In practice, often what you find are bigger differences within treatment groups than between them. SIG is a great example here. The real takeaway was that light touch turnaround initiatives tended to bounce off of low-performing schools, but more intensive interventions could have impact. That’s the action, not the top line “does it work” question when “it” is a bunch of money. Because politically the system loves light touch interventions (often more money) and hates the disruptive stuff (real change) it’s a result with tricky substantive and political implications. Especially given that politics meant – as we also saw with NCLB accountability – the inclusion of lots of light touch trap doors.
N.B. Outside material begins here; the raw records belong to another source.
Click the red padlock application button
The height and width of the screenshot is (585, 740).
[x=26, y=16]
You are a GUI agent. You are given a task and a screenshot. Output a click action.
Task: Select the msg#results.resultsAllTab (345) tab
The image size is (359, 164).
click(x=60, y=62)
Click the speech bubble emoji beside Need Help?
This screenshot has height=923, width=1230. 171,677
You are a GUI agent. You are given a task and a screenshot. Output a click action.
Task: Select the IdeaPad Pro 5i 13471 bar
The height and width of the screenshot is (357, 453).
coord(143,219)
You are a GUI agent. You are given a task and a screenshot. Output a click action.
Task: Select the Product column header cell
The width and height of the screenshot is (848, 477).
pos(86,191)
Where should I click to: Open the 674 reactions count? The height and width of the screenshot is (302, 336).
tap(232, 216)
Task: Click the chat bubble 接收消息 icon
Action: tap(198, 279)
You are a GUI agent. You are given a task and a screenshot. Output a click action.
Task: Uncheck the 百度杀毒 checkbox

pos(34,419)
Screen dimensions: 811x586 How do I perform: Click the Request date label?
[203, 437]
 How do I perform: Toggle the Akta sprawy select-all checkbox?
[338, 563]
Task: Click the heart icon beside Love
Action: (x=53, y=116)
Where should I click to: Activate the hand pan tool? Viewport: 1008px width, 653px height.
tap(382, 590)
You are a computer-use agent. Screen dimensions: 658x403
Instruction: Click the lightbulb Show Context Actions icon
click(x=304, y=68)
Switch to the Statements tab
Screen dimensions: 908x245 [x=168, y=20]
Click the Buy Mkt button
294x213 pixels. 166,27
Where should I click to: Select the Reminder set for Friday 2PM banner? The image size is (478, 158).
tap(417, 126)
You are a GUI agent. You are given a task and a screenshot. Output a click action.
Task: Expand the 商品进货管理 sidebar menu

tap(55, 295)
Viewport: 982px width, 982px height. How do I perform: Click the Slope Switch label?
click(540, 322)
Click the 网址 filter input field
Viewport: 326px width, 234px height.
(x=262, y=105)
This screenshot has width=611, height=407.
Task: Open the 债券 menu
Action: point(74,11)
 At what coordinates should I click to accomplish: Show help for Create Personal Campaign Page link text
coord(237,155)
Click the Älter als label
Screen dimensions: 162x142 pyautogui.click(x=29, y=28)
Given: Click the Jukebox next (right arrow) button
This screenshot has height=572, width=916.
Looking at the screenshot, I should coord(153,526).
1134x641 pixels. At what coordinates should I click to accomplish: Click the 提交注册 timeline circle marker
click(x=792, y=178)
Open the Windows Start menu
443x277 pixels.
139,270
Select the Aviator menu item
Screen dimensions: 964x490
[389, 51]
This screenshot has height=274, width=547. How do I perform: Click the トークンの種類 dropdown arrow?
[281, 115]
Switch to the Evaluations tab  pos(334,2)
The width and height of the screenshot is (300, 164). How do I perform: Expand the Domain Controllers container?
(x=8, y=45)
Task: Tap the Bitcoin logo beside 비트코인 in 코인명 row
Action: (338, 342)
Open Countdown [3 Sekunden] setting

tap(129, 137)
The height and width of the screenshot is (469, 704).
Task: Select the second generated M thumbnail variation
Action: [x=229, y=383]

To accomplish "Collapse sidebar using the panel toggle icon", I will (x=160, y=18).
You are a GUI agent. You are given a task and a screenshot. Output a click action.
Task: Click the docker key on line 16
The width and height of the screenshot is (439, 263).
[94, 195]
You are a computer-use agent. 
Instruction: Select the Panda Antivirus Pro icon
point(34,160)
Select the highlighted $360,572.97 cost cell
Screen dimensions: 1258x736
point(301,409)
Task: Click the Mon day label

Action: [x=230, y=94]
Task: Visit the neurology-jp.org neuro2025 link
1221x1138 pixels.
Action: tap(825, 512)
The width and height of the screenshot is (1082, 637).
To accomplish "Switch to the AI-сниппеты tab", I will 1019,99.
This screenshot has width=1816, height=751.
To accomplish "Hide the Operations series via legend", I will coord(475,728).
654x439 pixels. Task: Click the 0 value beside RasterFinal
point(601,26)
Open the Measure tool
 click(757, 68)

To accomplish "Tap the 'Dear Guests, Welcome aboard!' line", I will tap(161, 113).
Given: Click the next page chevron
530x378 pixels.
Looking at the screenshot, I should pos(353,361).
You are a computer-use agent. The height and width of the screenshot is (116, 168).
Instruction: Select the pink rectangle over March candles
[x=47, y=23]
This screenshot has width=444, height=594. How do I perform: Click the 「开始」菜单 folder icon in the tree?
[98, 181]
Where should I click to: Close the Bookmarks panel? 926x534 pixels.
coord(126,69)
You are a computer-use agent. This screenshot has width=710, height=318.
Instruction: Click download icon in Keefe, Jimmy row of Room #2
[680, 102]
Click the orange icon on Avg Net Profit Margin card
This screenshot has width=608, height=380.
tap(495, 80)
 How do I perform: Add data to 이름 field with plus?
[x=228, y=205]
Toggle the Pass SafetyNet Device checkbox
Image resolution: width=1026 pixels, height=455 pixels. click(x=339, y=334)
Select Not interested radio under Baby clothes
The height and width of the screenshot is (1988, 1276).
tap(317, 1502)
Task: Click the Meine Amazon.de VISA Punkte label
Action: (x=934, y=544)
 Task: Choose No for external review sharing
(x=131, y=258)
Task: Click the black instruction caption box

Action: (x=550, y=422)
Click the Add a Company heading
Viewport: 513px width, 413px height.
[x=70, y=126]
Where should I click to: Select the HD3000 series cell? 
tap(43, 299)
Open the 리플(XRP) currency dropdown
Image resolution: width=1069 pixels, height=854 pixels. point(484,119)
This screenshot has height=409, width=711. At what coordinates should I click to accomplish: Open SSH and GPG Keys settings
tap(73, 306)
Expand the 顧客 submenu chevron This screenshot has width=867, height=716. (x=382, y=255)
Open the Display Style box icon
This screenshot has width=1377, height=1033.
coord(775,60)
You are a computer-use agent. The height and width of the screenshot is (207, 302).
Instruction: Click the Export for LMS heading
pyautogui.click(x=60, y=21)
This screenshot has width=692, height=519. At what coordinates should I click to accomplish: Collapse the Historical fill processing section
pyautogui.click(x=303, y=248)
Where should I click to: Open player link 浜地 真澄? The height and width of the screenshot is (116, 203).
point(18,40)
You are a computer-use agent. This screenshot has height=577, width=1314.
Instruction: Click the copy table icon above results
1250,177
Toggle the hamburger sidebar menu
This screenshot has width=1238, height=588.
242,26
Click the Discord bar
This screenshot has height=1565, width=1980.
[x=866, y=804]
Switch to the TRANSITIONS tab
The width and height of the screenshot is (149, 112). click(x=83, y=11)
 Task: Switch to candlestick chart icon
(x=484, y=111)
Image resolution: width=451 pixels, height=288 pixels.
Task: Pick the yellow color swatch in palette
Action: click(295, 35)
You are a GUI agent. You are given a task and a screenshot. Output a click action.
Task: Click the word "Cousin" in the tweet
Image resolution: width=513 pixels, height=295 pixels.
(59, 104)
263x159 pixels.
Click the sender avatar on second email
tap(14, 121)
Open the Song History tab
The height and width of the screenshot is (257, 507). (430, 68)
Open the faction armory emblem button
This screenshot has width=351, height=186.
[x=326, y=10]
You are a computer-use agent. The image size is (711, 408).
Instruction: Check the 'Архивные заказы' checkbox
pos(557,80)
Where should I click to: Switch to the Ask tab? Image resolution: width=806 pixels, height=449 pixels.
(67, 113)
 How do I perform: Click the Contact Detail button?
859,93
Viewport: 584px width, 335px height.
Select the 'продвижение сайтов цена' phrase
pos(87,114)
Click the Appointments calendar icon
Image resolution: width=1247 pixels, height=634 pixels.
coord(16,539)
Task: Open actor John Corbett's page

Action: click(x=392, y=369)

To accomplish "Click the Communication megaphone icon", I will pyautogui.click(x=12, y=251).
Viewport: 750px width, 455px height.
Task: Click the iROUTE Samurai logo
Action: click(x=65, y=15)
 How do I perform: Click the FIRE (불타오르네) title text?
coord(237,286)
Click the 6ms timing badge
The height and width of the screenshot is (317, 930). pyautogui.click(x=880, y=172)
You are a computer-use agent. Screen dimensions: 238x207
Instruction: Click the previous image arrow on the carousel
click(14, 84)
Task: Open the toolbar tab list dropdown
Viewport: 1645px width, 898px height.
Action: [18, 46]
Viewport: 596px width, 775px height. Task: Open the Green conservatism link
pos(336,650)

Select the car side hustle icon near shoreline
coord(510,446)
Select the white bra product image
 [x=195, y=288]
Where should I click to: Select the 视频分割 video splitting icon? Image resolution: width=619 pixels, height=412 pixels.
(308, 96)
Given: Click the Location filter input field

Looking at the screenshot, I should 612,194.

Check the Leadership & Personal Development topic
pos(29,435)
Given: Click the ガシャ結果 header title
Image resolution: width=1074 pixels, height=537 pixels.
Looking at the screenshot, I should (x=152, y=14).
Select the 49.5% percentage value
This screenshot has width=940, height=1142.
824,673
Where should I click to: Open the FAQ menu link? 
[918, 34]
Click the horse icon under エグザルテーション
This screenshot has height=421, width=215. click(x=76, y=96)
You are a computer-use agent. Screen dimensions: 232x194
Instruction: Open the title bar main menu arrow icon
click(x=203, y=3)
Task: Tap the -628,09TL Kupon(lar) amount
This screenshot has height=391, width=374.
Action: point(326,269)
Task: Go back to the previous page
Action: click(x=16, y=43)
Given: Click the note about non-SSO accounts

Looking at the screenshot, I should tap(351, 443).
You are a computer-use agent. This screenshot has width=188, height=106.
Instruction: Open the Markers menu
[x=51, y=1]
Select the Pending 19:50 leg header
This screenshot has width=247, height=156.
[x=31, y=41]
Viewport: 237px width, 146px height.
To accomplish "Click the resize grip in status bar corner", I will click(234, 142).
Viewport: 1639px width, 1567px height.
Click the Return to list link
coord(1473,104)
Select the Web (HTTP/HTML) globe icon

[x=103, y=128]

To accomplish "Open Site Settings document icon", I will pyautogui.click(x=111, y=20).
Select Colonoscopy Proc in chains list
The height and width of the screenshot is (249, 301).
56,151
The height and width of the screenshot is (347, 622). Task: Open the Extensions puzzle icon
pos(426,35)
Ed tech is a mess here, too, in different ways. Too infrequently is the question asked, does it work for X student population in Y setting instead of just, “does it work?” Bart Epstein has been laboring in these vineyards for a while now.

And charter schools, whoo boy. There is a lot of variance in performance by state, urban, suburban, and rural status, and other factors and yet three decades in it’s still, “do they work?”

A few takeaways:

  1. Don’t evaluate broad funding streams, evaluate specific initiatives, that’s how you learn. In general the differences within specific initiatives will be greater than the differences between things at scale. So focus there wherever possible and mandated evaluations should take this into account. 
  2. Scale with fidelity is still a big challenge. Doesn’t work and doesn’t work at scale are two different issues – especially given the political dynamics around scale in the education sector. And yes, because everything works somewhere contexts and conditions matter an complicate this even more.
  3. Do evaluate, because these broad evaluations don’t offer a great deal of leverage for policymakers the response can’t be, “it’s just not knowable.” The issue is being thoughtful about what we can know or not know. Faddishness and nihilism are always a risk to be mitigated in this sector.
  4. As always, ignore horse race coverage or political coverage of various studies, there is almost always more nuance. After the pandemic, I shouldn’t have to tell anyone this.

While we’re here, a bonus take. Would you invite Joel Rose to your birthday?

Rose and Jenee Henry Wood celebrated the anniversary of No Child Left Behind by attacking it! That’s fine, debate is healthy and NCLB had its pluses and minuses both in 2001 when the deal came together and as it played out. Bellwether has worked with New Classrooms on a few occasions, for instance here. Wood and Rose raise important points about anchoring accountability in grade-level proficiency that policymakers most consider.

Yet from an equity and accountability standpoint we have to be thoughtful about how to ensure that policy doesn’t open trap doors for kids who then never catch up. School accountability systems often created a dynamic where schools were always getting there but there was no accountability for at some point getting there. That’s why NCLB put in place the floors (and in practice they were low-floors) that everyone hated. The 100% thing you heard so much about was political mythology echoed by a credulous press. It’s not how the law worked.

On the other hand, those in the Joel and Jenee camp make two important points. First, just focusing on grade level proficiency creates an incentive for schools to get kids over the bar in math but not teach them the foundational skills and concepts they actually need later. The donut problem. And, second, that grade level proficiency creates perverse incentives more generally.

But moving away from grade level proficiency creates really bad incentives, too, with low-income, Black, Hispanic, ELL, and special education students most impacted. That’s the puzzle policy leaders have to solve. There are discussions and efforts underway to find ways through that balance equity and personalization but it’s far from straightforward when it’s time to actually put pen to paper about what’s going to count. It’s especially complicated to solve against a backdrop of a system that’s generally just allergic to accountability. Also, in case you spent the last two years in a cave, it’s also a system that doesn’t default to putting the interests of kids first or thinking of them as the prime client.

I’ve said enough. (It’s a month until Mardi Gras). Happy February.